Its shares falling by -3.7% today, Cal-Maine Foods seems to be confirming what most analysts are saying about the stock. Despite its average rating of hold, might the stock be attractive to long term value investors? Let's unpack some of the company's fundamentals to find out.
Let's start our value analysis with the price to book (P/B) ratio. This is perhaps the most basic measure of a company's valuation, which is its market value divided by its book value. Book value refers to the sum of all of the company's tangible assets minus its liabilities -- you can also think of it as the company's equity value.
Traditionally, value investors would look for companies with a ratio of less than 1 (meaning that the market value was smaller than the company's book value), but such opportunities are very rare these days. So we tend to look for company's whose valuations are less than their sector and market average. The P/B ratio for Cal-Maine Foods is 1.48, compared to its sector average of 4.12 and the S&P500's average P/B of 2.95.
The most common metric for valuing a company is its Price to Earnings (P/E) ratio. It's simply today's stock price of 48.89 divided by either its trailing or forward earnings, which for Cal-Maine Foods are $12.97 and $1.49 respectively.
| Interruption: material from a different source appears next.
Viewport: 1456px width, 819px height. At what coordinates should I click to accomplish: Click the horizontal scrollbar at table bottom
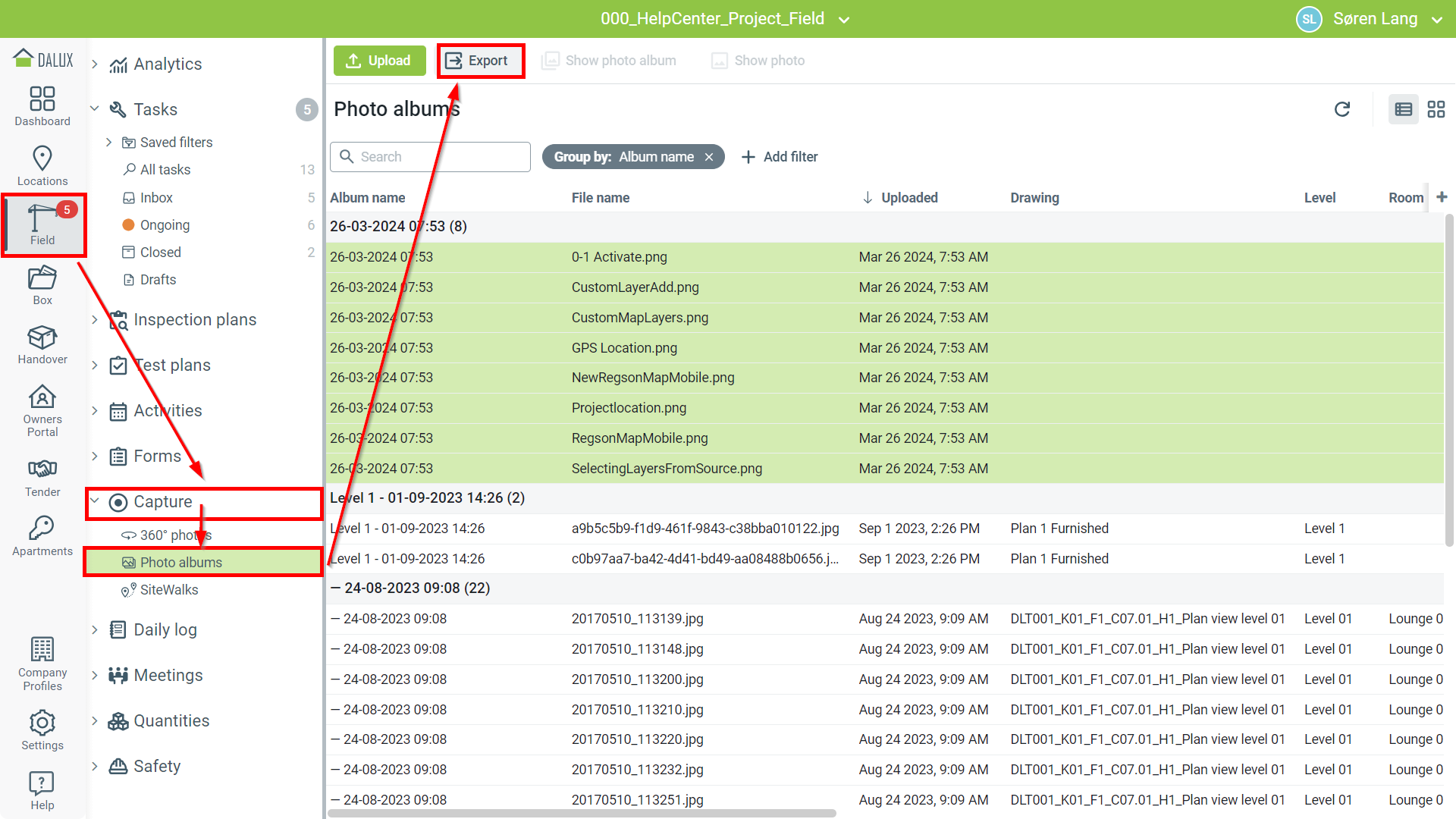click(x=582, y=813)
Based on these values, the company's trailing P/E ratio is 3.8 and its forward P/E ratio is 32.8. By way of comparison, the average P/E ratio of the Consumer Staples sector is 21.21 and the average P/E ratio of the S&P 500 is 15.97.
The problem with P/E ratios is that they don't take into account the growth of earnings. This means that a company with a higher than average P/E ratio may still be undervalued if it has extremely high projected earnings growth. Conversely, a company with a low P/E ratio may not present a good value if its projected earnings are stagnant.
When we divide Cal-Maine Foods's P/E ratio by its projected 5 year earnings growth rate, we obtain its Price to Earnings Growth (PEG) ratio of 0.1. A PEG ratio of 1 or less may indicate the company is undervalued in terms of its growth potential. On the other hand, a PEG ratio higher than 1 could indicate that investors are paying too high a premium for these growth levels. Bear in mind, however, that the 5 year earnings growth estimate could very well be an over or underestimate!
Indebted or mismanaged companies can't sustain shareholder value for long, even if they have strong earnings. For this reason, considering Cal-Maine Foods's ability to meet its debt obligations is an important aspect of its valuation. By adding up its current assets, then subtracting its inventory and prepaid expenses, and then dividing the whole by its current liabilities, we obtain the company's Quick Ratio of 6.086. Since CALM's quick ratio is higher than 1, its total liquid assets are sufficient to meets its current liabilities.
One last metric to check out is Cal-Maine Foods's free cash flow of $726.44 Million. This represents the total sum of all the company's inflows and outflows of capital, including the costs of servicing its debt. It's the final bottom line of the company, which it can use to re-invest or to pay its investors a dividend. With such healthy cash flows, investors can expect Cal-Maine Foods to keep paying its 8.5% dividend.
Are analysts missing the big picture on Cal-Maine Foods? Or did they unearth some damning information to consider about the company that trumps the stock's strong valuation and growth potential?